Pejabat keamanan Israel mengatakan mereka puas dengan kinerja tentara Mesir dalam menstabilkan negara sejak Presiden Hosni Mubarak digulingkan pada bulan Februari.
Para pejabat militer mengatakan koordinasi keamanan di Sinai, yang berbatasan dengan Israel dan Jalur Gaza yang dikuasai Hamas, telah kembali ke tingkat sebelum revolusi dan khawatir hal itu akan terganggu setelah pemilu Mesir.
Pejabat pertahanan Israel mengonfirmasi tentara Israel sudah mulai mempersiapkan sejumlah skenario, termasuk kemungkinan pembatalan perjanjian perdamaian. Para pejabat tersebut berbicara tanpa menyebut nama karena mereka membahas masalah keamanan yang sensitif, dan tidak jelas apakah persiapan tersebut hanya sebatas diskusi atau mencakup latihan aktual atau pengerahan pasukan. Militer Israel tidak segera menanggapi pesan yang meminta komentar.

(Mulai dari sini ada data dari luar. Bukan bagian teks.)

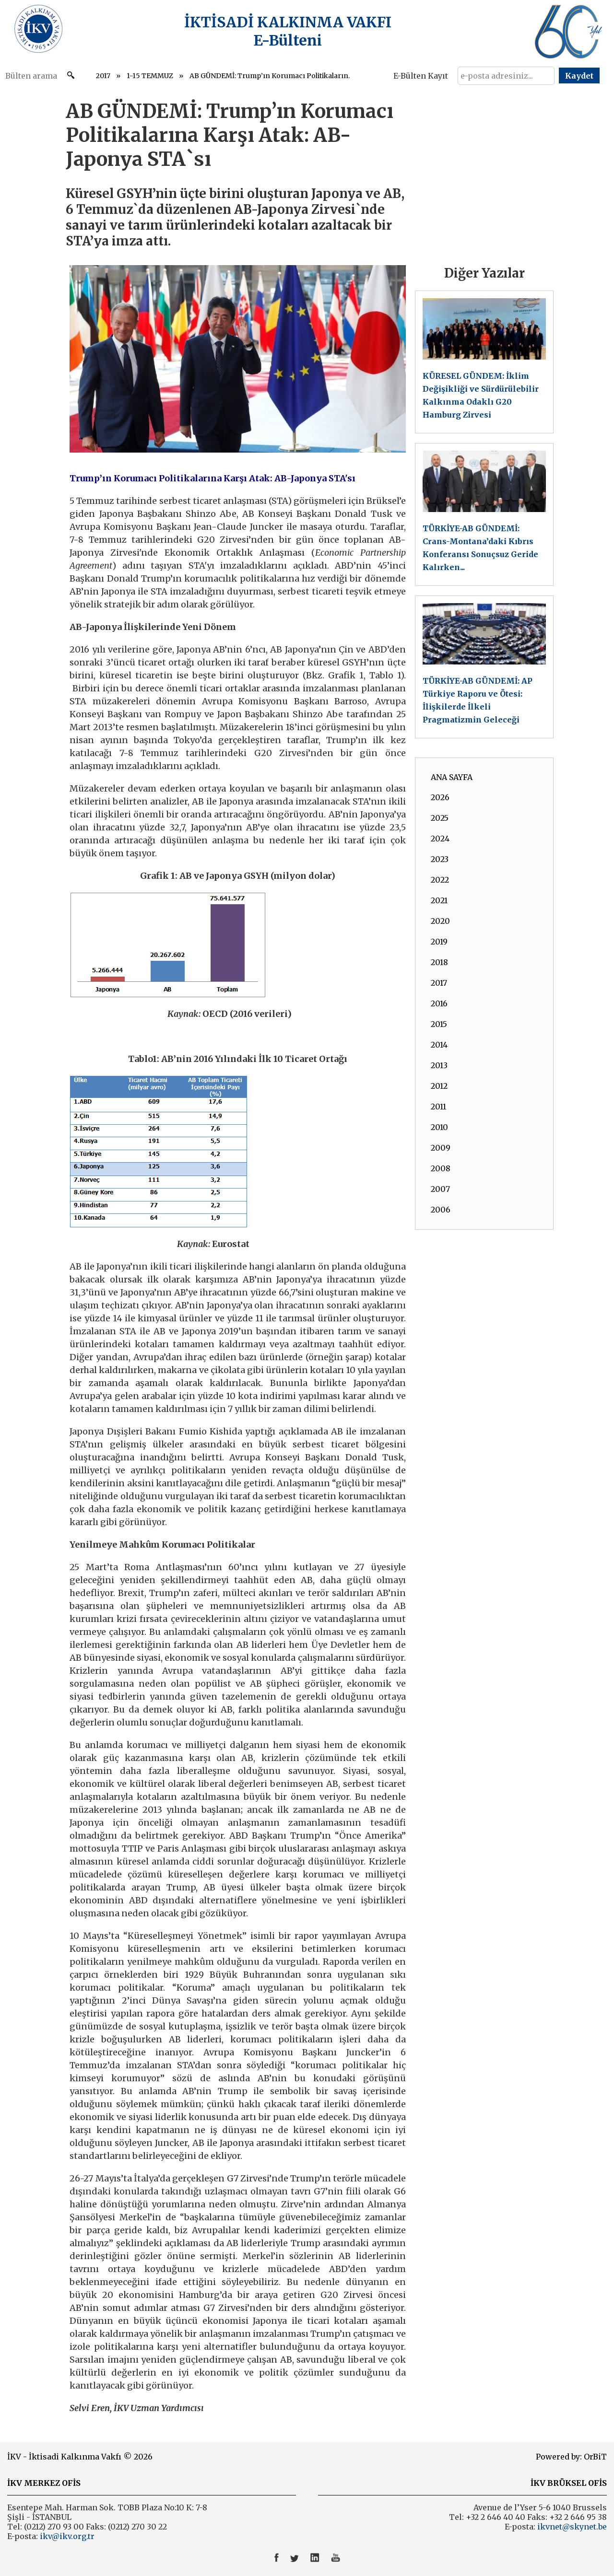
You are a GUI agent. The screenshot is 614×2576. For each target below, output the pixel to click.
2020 (440, 921)
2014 (439, 1044)
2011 (438, 1106)
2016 (439, 1003)
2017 (103, 75)
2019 (439, 941)
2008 (440, 1168)
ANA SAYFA (451, 777)
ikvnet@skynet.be (572, 2526)
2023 (440, 859)
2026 (440, 797)
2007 (440, 1189)
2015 (439, 1024)
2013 (439, 1065)
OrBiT (595, 2456)
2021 (439, 900)
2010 (439, 1127)
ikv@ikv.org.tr (66, 2536)
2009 (440, 1148)
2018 (439, 962)
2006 (440, 1209)
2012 (439, 1086)
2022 (440, 880)
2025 (440, 818)
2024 (440, 838)
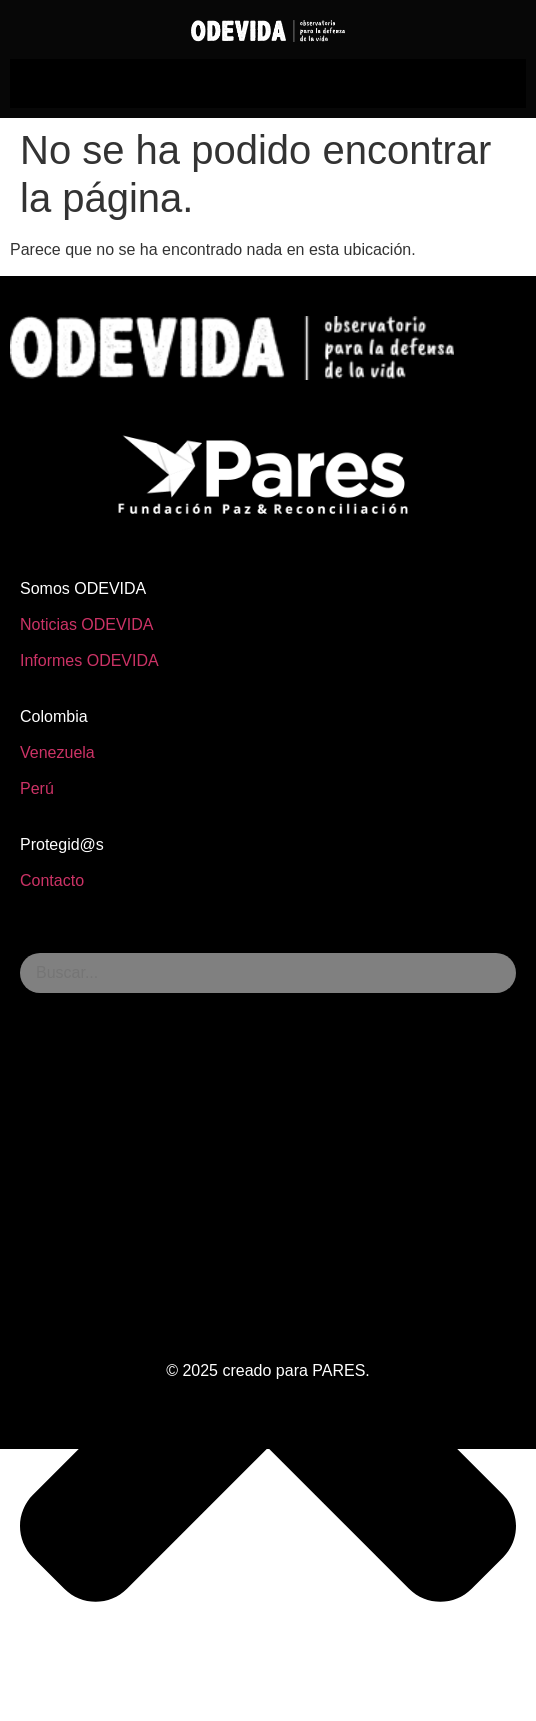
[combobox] (268, 973)
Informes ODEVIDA (89, 660)
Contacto (52, 880)
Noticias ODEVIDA (86, 624)
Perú (37, 788)
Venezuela (57, 752)
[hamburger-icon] (268, 83)
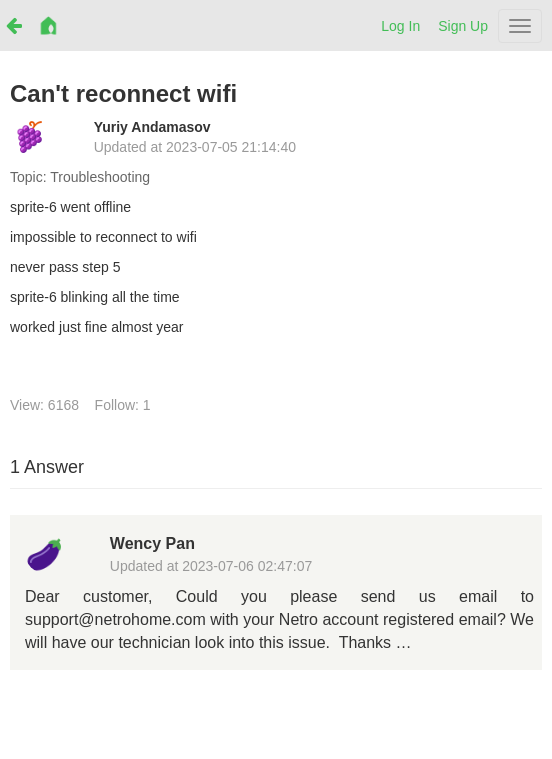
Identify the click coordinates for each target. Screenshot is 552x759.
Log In (400, 26)
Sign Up (463, 26)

Militer menolak mengomentari persiapan apa pun yang mungkin memungkinkan hal itu terjadi. Namun mereka membantah laporan di surat kabar Israel bahwa panglima militer, Letjen. Benny Gantz, pada hari Selasa, kemungkinan perdamaian runtuh dalam pengarahan kepada para pejabat tinggi.

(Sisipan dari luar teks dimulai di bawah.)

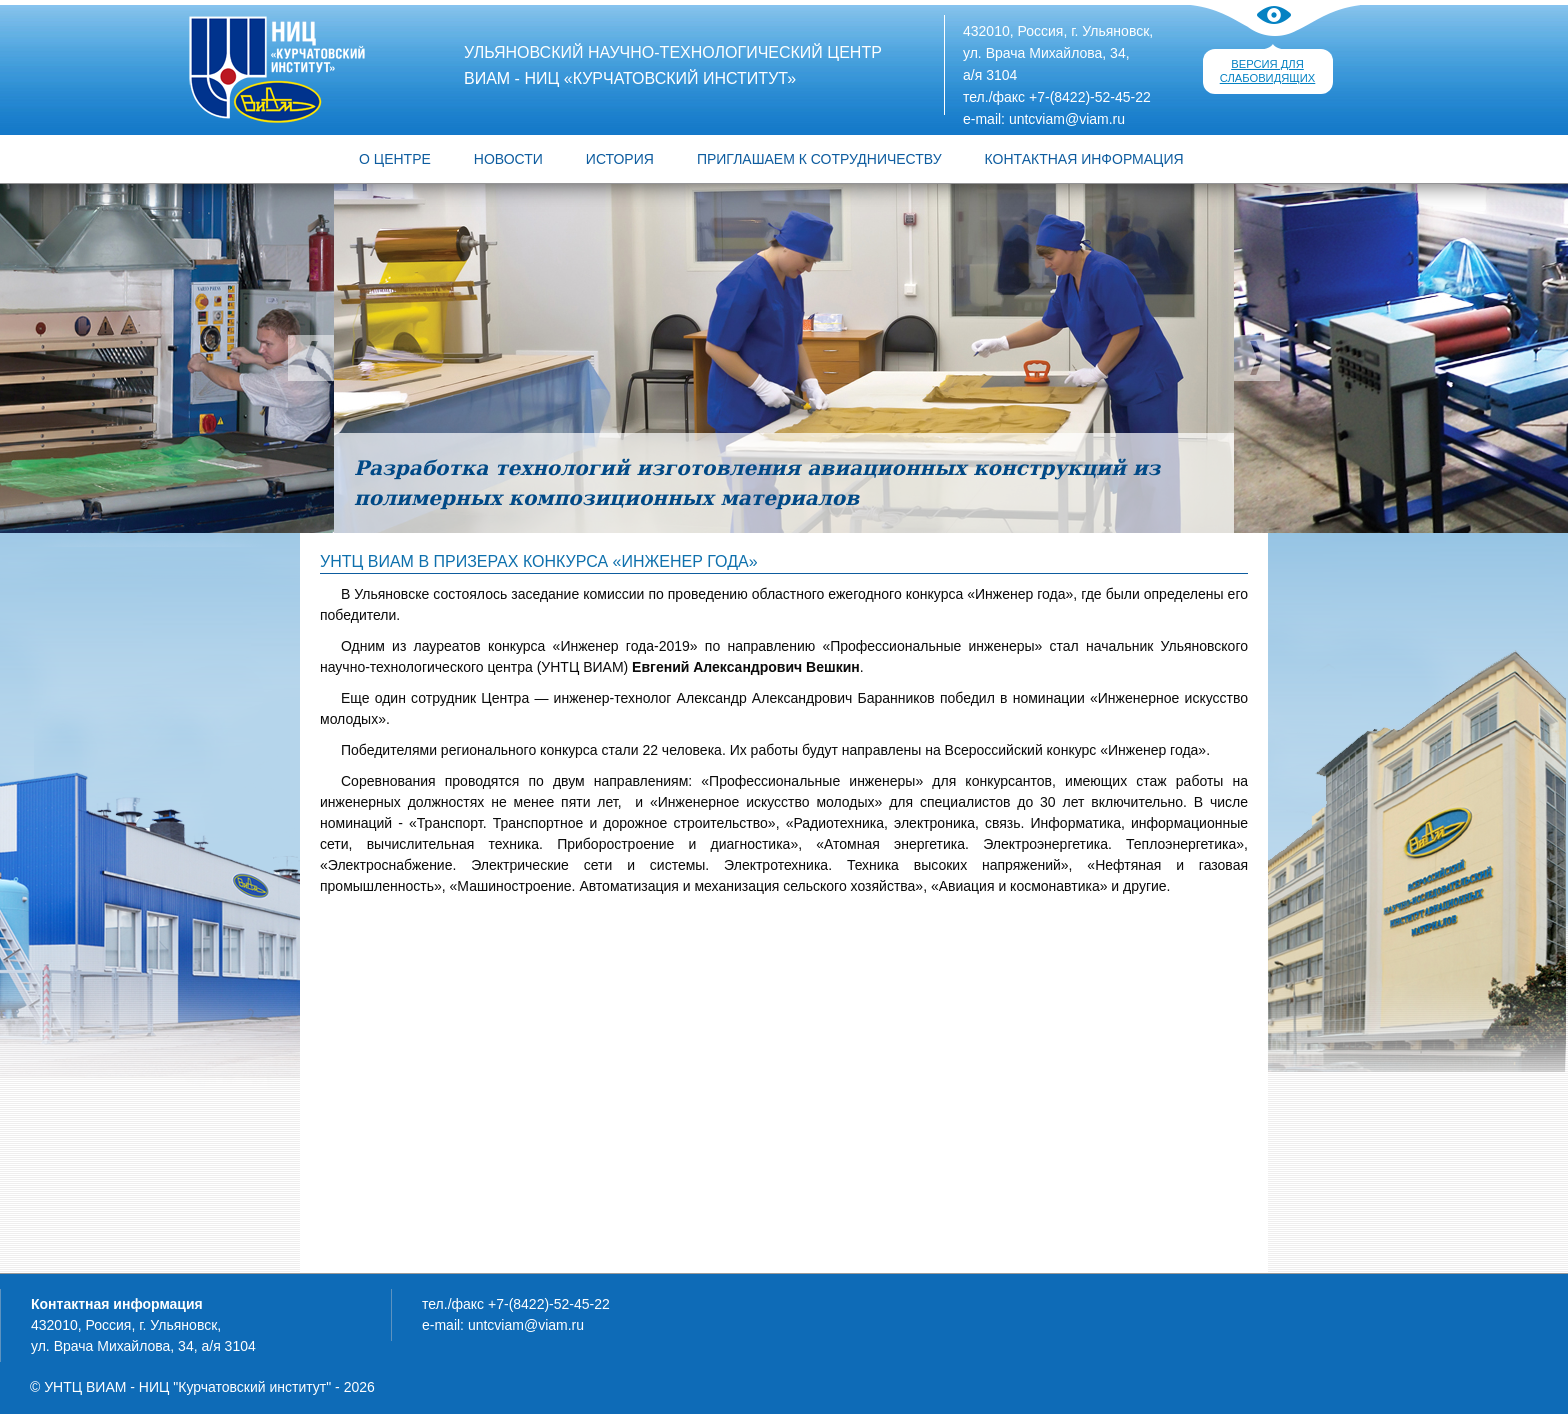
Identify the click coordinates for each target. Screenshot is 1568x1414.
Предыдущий (311, 358)
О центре (395, 159)
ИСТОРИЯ (620, 159)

Zvi Marzel, mantan duta besar Israel untuk Mesir, mengatakan dia tidak menyangka Ikhwanul Muslimin akan mendorong negaranya untuk berperang dengan Israel. Namun dia mengatakan ancaman yang ditimbulkan oleh kelompok tersebut juga tidak boleh dianggap remeh.
Dia mengatakan “inti dari ideologi mereka” adalah kehancuran Israel, dan mencatat bahwa kelompok tersebut adalah induk dari kelompok militan Hamas anti-Israel yang kejam di Gaza.
Dia meramalkan bahwa Ikhwanul Muslimin akan disibukkan dengan masalah-masalah dalam negeri setelah pemilu, dan bagaimanapun juga mengatakan bahwa Ikhwanul Muslimin tidak akan bersaing dalam pemilihan presiden, yang memegang kekuasaan besar di Mesir.
“Tetapi mereka bisa lebih mendukung Hamas, mentransfer senjata. Mereka pasti bisa lebih agresif terhadap kita dan mungkin akan terjadi krisis dan teror. Namun pada tahap ini saya tidak berpikir akan ada perang.”